Security and Control: MCP prioritizes security with strict access controls, user consent for tool execution, and no need to share API keys with LLM providers.
Data Governance and Privacy: AI Agents can access shared memory, though that puts extra scrutiny on data lineage, permissioning, and compliance. Each company using MCP must develop policies for which data is shared.
Agent Lifecycle Management: Persistent, memory-driven agents require specialized management approaches, including tools for monitoring agent behaviors, debugging memory usage, auditing contexts, and resetting agents when necessary. MCP standardizes memory and context handling, simplifying the management of persistent agents.
Multi-Agent Readiness: With multiple interacting Agents, Product Leaders must ensure infrastructure and governance support coordination, communication, conflict resolution, and shared memory. MCP streamlines inter-agent communication and coordination.
Benefits of MCP to Product Leaders
No Coding Required: MCP is designed so you don’t need to be a developer to benefit. Once your organization enables MCP-compatible integrations, you can use natural language to get things done
Less Context Switching: Product Managers often lose time switching between tools. With MCP, you stay focused—asking your AI to fetch data, create tickets, or summarize analytics without leaving your workflow.
Build Smarter, Context-Aware AI: The AI can “see” and use real-time data from your tools, remember user context, and take actions, making it much more useful than a simple chatbot.
Faster, More Adaptive Products: MCP lets you design products with dynamic and automated flows naturally, so your product can adapt to user needs and real-world context dynamically. I.e. with LLMs, your AI Agent can either execute the actions or it would ask users for input whenever necessary
Examples of MCP Server
Personal Notes MCP Server: A developer creates a server to connect their note-taking app (e.g., Notion) to LLMs, allowing the AI to query or update notes.
GitHub MCP Server: Someone builds a server that lets Claude or Gemini access a user’s GitHub repos, create pull requests, or commit code. The server handles GitHub API calls and translates them into MCP-compliant responses.

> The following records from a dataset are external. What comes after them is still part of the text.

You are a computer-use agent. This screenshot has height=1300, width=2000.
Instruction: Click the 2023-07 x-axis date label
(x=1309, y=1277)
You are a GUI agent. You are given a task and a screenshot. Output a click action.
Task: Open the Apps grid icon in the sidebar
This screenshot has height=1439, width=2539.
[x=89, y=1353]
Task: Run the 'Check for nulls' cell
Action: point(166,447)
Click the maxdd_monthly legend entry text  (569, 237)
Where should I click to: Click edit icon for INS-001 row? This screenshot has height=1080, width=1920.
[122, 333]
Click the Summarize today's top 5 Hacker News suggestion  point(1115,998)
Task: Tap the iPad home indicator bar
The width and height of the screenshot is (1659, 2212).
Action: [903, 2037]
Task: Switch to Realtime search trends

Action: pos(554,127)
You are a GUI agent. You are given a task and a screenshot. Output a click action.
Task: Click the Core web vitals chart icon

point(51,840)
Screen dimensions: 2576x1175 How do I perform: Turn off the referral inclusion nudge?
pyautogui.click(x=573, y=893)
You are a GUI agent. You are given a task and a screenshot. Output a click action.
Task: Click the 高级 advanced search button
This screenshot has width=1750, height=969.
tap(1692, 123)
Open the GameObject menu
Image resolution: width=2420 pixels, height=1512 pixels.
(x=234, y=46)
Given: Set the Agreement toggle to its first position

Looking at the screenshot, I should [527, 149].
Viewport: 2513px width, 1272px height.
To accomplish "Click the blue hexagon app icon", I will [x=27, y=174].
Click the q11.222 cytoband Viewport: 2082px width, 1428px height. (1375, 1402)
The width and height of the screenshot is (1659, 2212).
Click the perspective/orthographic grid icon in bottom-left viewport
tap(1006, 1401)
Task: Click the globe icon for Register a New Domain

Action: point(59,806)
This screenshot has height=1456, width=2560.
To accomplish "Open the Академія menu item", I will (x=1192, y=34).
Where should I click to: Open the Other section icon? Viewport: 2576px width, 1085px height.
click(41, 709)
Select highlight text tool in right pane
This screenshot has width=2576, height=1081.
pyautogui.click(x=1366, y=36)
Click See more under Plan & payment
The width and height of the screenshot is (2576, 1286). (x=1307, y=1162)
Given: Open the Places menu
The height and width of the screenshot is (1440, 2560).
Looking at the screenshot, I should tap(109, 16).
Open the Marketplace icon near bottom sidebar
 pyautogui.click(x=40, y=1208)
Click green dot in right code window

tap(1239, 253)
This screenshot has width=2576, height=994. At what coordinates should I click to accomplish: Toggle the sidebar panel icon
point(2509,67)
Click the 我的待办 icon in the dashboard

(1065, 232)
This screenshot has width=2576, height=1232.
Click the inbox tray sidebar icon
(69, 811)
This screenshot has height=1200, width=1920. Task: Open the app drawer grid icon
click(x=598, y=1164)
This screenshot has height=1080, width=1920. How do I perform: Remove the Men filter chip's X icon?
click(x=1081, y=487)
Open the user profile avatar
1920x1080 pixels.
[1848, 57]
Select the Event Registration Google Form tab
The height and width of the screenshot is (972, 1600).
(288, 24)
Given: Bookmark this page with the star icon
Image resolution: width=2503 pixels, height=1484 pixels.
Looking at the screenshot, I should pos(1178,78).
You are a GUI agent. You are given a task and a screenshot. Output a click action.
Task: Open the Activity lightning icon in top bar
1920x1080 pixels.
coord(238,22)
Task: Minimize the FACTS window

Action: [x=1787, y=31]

Enterprise CRM MCP Server: A company builds a server to integrate its CRM system (e.g. Zendesk or HubSpot) with MCP, enabling Claude to fetch customer data or log interactions.
Summary
The Model Context Protocol (MCP) is a significant step forward towards the future of AI because it standardizes how AI systems connect to external tools and data sources, much like HTTP did for the internet by defining a universal language for web communication. Before MCP, AI models were isolated, requiring custom integrations for each new application, which slowed innovation. MCP acts as a "universal adapter," enabling AI to seamlessly interact with diverse systems—like databases, APIs, or creative software—through a consistent protocol, fostering interoperability and scalability. Just like invention of HTTP drove explosive growth of the World Wide Web, MCP has a solid potential to be the foundational layer for an AI-driven ecosystem.